Not long after I became a Christian, I vividly remember sitting in my parents’ hearth room reading What is Reformed Theology? by R.C. Sproul. I remember pausing in the middle of a paragraph and wondering what was going to happen when the day came in which the formative influences in my theological life were no longer around. The whole, “Well, someone else will take their place as defenders of the faith” line seemed rather unsatisfying to me, and more than that, I shrugged off that harrowing thought as symbolic of a day that would never come, or at the very least a day that was so far away that I need not concern myself with it.
Fast forward about 6 years, and I find myself spending time with some friends from seminary, many of whom will go on to fill the shoes of those very formative influences of mine (and, in some ways, they already have). Fast forward about 6 years, and to a certain extent, that day has come. R.C. Sproul, the very man who wrote that very book I was reading when I first had that thought, has passed away. An unassuming man from Pittsburgh who was to be a massive influence in the popularization of Reformed theology, has gone on to glory.
This moment of R.C. Sproul’s passing makes me feel exceedingly thankful for the hope of glory Christians have in Christ. One of the things that struck me (and apparently Justin Taylor as well) about Sproul when I first came across him was the candor and frequency with which he talked about death and suffering. He once said, "I recently heard a young Christian remark, “I have no fear of dying.” When I heard this comment I thought to myself, “I wish I could say that.” I am not afraid of death. I believe that death for the Christian is a glorious transition to heaven. I am not afraid of going to heaven. It’s the process that frightens me. I don’t know by what means I will die. It may be via a process of suffering, and that frightens me. I know that even this shouldn’t frighten me. There are lots of things that frighten me that I shouldn’t let frighten me. The Scripture declares that perfect love casts out fear. But love is still imperfect, and fear hangs around.” Now, R.C. Sproul is experiencing that perfect love, and for that we should all be thankful.

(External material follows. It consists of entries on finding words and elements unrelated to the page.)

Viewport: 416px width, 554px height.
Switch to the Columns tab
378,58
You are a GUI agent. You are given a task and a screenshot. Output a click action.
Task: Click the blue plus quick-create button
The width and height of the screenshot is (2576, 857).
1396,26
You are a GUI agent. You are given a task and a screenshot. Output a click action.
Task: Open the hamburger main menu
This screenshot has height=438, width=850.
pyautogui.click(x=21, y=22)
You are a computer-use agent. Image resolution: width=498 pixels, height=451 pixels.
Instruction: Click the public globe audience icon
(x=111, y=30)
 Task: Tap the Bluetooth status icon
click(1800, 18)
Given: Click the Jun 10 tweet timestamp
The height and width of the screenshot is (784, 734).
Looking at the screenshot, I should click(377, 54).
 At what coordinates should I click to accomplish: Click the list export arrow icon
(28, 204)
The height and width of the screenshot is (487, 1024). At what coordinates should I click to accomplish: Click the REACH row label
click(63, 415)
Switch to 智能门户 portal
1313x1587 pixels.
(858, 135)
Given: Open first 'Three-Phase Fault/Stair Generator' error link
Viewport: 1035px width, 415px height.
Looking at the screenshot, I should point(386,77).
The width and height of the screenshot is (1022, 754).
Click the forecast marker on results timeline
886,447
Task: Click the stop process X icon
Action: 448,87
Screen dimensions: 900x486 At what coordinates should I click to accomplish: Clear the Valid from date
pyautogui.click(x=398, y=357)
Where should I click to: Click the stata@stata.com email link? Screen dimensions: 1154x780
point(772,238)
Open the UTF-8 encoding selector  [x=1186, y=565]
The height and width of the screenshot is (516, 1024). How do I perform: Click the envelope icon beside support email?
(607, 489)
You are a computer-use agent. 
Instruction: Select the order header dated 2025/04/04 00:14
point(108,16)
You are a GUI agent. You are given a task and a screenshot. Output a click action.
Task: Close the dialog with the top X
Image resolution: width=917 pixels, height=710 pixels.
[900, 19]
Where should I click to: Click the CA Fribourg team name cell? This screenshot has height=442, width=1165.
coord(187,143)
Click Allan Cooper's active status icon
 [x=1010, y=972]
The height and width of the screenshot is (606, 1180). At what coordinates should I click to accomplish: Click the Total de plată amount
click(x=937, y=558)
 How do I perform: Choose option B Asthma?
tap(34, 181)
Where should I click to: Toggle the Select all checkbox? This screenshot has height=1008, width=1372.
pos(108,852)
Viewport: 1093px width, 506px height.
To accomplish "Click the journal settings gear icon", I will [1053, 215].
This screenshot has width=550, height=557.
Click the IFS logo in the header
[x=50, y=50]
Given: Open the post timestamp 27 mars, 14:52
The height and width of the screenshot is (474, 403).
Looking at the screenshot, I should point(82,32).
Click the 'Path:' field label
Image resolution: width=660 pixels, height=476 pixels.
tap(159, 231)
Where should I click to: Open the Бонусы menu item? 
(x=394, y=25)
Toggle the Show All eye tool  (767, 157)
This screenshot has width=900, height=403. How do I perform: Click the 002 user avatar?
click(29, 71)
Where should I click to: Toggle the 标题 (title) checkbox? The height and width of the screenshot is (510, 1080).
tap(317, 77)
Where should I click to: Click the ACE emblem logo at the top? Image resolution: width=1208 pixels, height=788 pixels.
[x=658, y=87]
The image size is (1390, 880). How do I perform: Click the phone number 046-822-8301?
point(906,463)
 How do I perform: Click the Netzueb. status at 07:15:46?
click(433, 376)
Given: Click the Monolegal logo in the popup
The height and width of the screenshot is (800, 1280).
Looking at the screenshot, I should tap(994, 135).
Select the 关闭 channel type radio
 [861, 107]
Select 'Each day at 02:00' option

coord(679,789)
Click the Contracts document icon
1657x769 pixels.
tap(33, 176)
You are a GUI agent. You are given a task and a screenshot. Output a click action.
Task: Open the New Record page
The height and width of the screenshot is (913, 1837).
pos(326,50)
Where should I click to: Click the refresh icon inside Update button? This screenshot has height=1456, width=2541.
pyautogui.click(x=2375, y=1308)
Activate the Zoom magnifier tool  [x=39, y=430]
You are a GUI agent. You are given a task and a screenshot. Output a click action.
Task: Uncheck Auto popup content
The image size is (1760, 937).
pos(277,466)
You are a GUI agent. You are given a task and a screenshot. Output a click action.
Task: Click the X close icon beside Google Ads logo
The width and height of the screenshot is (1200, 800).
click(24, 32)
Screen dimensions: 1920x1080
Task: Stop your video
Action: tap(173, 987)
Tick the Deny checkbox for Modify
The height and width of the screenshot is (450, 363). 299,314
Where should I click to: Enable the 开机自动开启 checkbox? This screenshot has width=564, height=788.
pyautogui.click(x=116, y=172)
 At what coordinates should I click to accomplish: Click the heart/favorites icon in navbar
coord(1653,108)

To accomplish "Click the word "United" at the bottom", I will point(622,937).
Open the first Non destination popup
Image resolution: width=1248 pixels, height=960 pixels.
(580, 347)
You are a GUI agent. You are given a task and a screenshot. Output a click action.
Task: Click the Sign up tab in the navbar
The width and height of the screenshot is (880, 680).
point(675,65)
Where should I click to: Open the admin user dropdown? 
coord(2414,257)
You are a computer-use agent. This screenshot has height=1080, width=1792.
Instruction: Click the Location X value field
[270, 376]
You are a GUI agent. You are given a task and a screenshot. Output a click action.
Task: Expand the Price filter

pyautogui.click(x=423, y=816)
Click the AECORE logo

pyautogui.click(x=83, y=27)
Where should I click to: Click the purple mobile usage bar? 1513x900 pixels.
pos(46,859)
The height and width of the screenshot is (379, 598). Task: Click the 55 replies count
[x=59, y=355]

R.C. Sproul’s passing also evokes within me feelings of thankfulness also for the way God used him in my life and in the lives of many others. R.C. Sproul’s writing helped teach me that God is holy and I am not, that God is sovereign over the entire earth, and that God’s holy, inspired, and inerrant Word is to govern our whole lives. Perhaps what was most special about Sproul’s influence in my life is that his writing was never an end in itself, but rather always pointed me back to God’s Word. For that, and for so many other things about R.C. Sproul’s life, I am thankful. Praise God.